There are all these little things that can be quite clearly and easily fixed, yet here we are over a year into this thing opening and what's been done? Nothing.

We can all commiserate about Cranley, Smitherman, and their ilk. At least they've said they've been opposed from the beginning, that was never any secret. But where's the leadership looking to make this thing not just run, or even run well, but just run properly?. Who's out there promoting that it should be done right, should be an asset, and something we can do well? Because like it or not, it's here to stay.

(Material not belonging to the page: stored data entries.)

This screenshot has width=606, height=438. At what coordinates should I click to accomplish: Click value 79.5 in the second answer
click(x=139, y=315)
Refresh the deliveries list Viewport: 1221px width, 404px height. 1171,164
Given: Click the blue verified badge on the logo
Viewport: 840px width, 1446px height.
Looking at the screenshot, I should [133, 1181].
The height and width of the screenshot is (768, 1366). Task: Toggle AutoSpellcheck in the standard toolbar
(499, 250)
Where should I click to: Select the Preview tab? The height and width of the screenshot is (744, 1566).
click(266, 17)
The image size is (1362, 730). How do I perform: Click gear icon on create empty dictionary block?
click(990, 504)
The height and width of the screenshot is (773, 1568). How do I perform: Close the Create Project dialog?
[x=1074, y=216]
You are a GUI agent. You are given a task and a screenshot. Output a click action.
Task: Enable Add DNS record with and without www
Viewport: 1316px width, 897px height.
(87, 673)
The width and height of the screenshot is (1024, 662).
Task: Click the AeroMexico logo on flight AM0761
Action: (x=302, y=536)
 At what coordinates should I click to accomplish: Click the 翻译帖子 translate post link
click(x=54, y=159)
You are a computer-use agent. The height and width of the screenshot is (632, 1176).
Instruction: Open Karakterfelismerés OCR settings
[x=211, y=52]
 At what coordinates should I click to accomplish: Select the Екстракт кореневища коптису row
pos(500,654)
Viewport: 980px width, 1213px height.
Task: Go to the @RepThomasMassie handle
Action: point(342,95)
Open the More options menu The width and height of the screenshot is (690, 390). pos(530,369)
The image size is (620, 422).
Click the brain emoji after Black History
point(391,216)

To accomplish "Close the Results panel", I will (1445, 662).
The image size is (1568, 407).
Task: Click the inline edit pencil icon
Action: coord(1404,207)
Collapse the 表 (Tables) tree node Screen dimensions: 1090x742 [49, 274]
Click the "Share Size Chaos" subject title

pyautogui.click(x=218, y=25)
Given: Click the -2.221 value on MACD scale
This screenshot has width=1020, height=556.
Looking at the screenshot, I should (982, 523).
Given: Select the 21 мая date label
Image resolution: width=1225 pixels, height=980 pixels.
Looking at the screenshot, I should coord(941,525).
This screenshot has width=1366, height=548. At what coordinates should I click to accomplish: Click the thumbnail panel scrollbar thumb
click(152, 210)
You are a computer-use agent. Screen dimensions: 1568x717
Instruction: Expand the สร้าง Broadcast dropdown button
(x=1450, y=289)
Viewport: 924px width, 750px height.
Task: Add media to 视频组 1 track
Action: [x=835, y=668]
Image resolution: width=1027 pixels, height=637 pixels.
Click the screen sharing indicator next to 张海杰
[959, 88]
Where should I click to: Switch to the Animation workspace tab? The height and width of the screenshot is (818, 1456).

Yet P.G., Seelbach, and Young, who have been proponents in the past, are seemingly quiet (or bogged down with twitter spats). Where's the leadership? In my opinion, Murray handled things alright for someone who was opposed and clearly isn't going to tackle the issue, David Mann always seemed lukewarm. We won't see them be champions anytime soon. Landsman, Dennard, and Pastor are new or made their positions known.

So who, if anyone, of our elected city officials is going to step up?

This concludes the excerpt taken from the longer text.